Drugs that cause hyperkalemia.
Some medicinal products or therapeutic classes of medicinal products may cause hyperkalaemia, such as: aliskiren, potassium salts, potassium-sparing diuretics, ACE inhibitors, angiotensin II receptor antagonists, non-steroidal anti-inflammatory drugs (NSAIDs), heparins, immunosuppressants such as ciclosporin or tacrolimus, trimethoprim. Concomitant use of these medicinal products increases the risk of hyperkalaemia.
The concomitant use of perindopril with aliskiren is contraindicated (see section "Contraindications") in patients with diabetes mellitus or patients with impaired renal function due to an increased risk of hyperkalemia, worsening of renal function, cardiovascular morbidity and mortality and is not recommended (see section "Special warnings and precautions for use") in all other patient groups. Dual blockade of the renin-angiotensin-aldosterone system (RAAS) through the combined use of ACE inhibitors and angiotensin II receptor blockers Published data indicate that in patients with established atherosclerosis, heart failure or diabetes mellitus with target organ damage, the concomitant use of ACE inhibitors and angiotensin receptor blockers was accompanied by an increased incidence of arterial hypotension, syncope, hyperkalemia and worsening of renal function (including acute renal failure). insufficiency) compared with monotherapy with drugs that affect the renin-angiotensin-aldosterone system. Dual blockade (i.e. the combination of an ACE inhibitor with angiotensin II receptor antagonists) may be used in individual cases with careful monitoring of renal function, potassium levels and blood pressure.
Extracorporeal treatment leads to contact of blood with negatively charged surfaces, such as high-flux membranes for dialysis or haemofiltration (e.g. polyacrylic membranes) and for low-density lipoprotein apheresis with dextran sulphate, which may lead to an increased risk of severe anaphylactoid reactions (see section 4.3). If such treatment is necessary, the use of a different type of dialysis membrane or the use of a different class of antihypertensive drug should be considered.

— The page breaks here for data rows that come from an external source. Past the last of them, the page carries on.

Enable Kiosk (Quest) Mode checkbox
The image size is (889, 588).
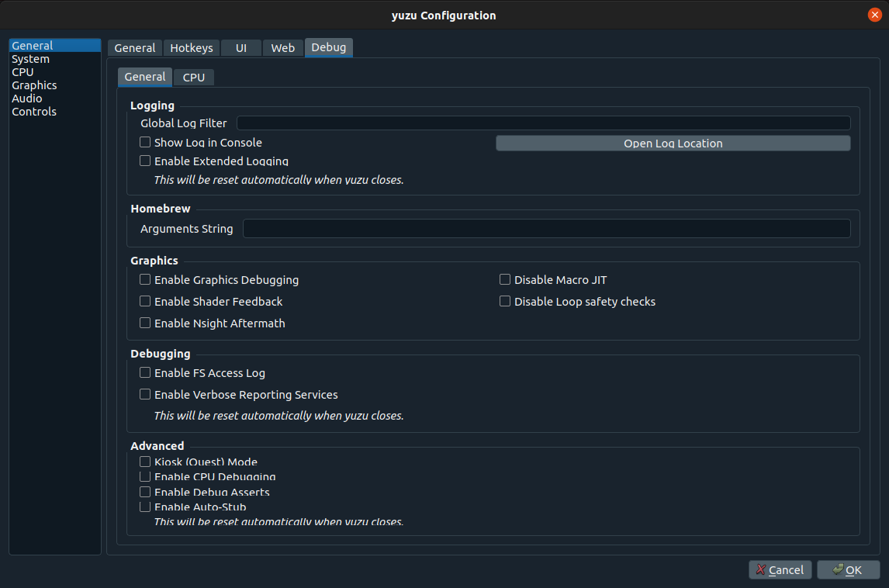point(145,462)
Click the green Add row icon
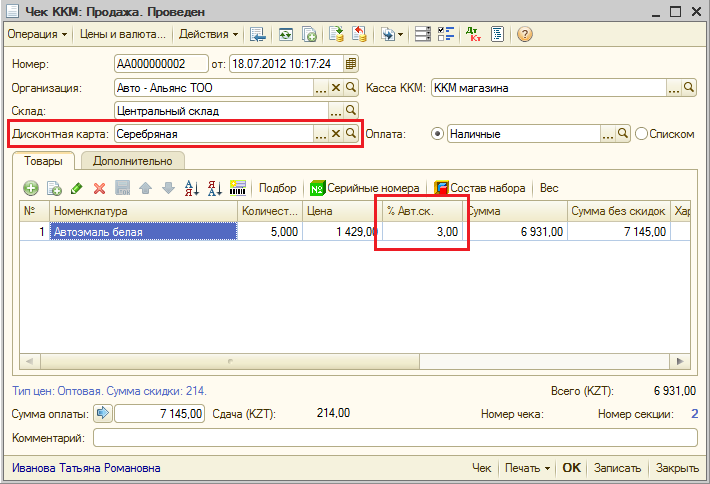 click(x=31, y=188)
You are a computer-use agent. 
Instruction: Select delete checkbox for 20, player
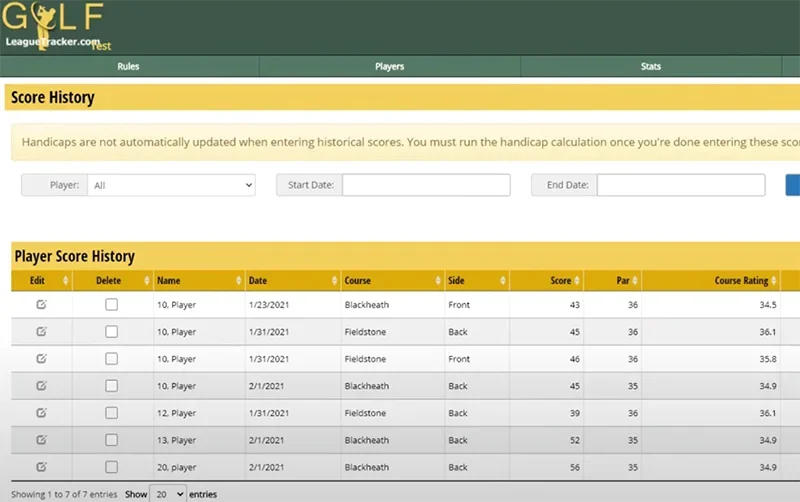pyautogui.click(x=111, y=466)
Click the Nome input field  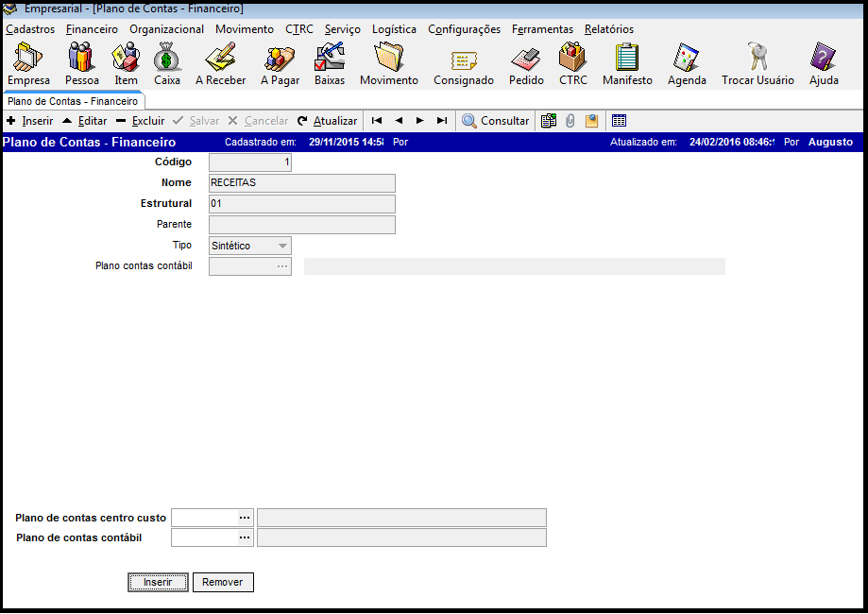[x=301, y=183]
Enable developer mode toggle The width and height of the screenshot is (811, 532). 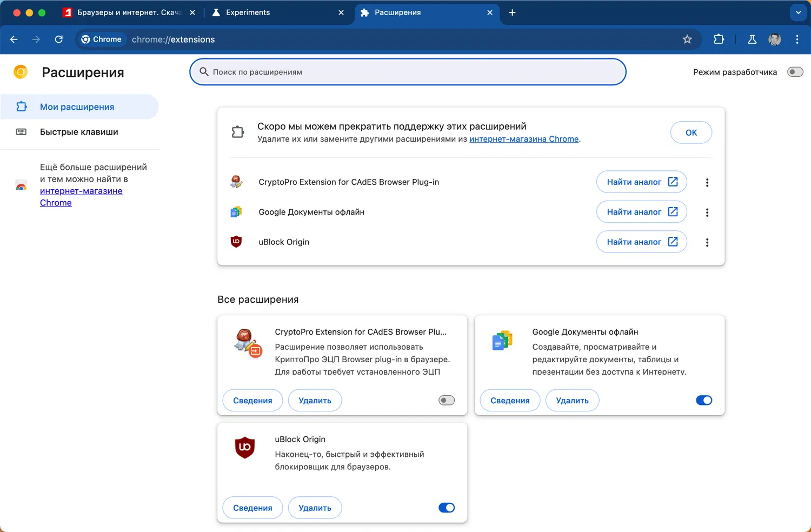click(795, 72)
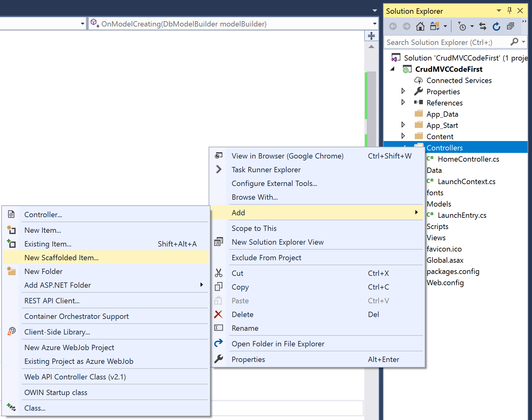This screenshot has width=532, height=420.
Task: Click the editor vertical scrollbar up arrow
Action: click(371, 47)
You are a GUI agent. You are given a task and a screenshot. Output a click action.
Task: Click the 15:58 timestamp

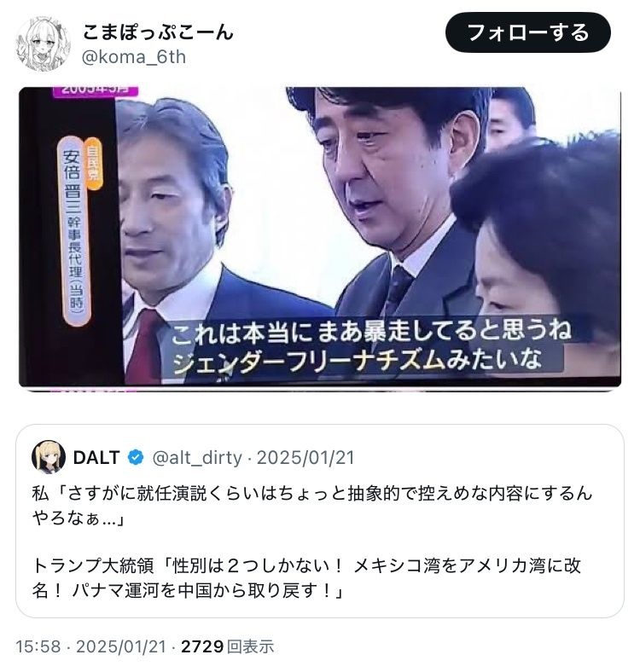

Potassium-sparing diuretics (e.g. triamterene, amiloride and others), potassium salts: hyperkalemia (possibly fatal), especially in patients with renal insufficiency (additive hyperkalemic effect). These drugs are not recommended for concomitant use with perindopril (see section "Special warnings and precautions for use"). However, if concomitant use of these substances is necessary, they should be used with caution and with frequent monitoring of plasma potassium. Regarding the use of spironolactone in heart failure, see "Concomitant use requiring special attention".
Lithium. Reversible increases in plasma lithium concentrations and toxicity have been reported when ACE inhibitors are used with lithium preparations. It is not recommended to use perindopril with lithium preparations. If such use is necessary, careful monitoring of plasma lithium levels is mandatory.
mTOR inhibitors (e.g. sirolimus, everolimus, temsirolimus): Patients receiving concomitant mTOR inhibitors may be at increased risk of developing angioedema (see section 4.4).
Concomitant use requiring special attention.
Epidemiological studies suggest that the concomitant use of ACE inhibitors and hypoglycemic agents (insulin, oral hypoglycemic agents) may lead to an increased hypoglycemic effect with a risk of hypoglycemia. This phenomenon may occur most often in the first weeks of combined treatment and in patients with renal insufficiency.
Baclofen enhances the antihypertensive effect. Blood pressure and renal function should be monitored and the dose adjusted if necessary.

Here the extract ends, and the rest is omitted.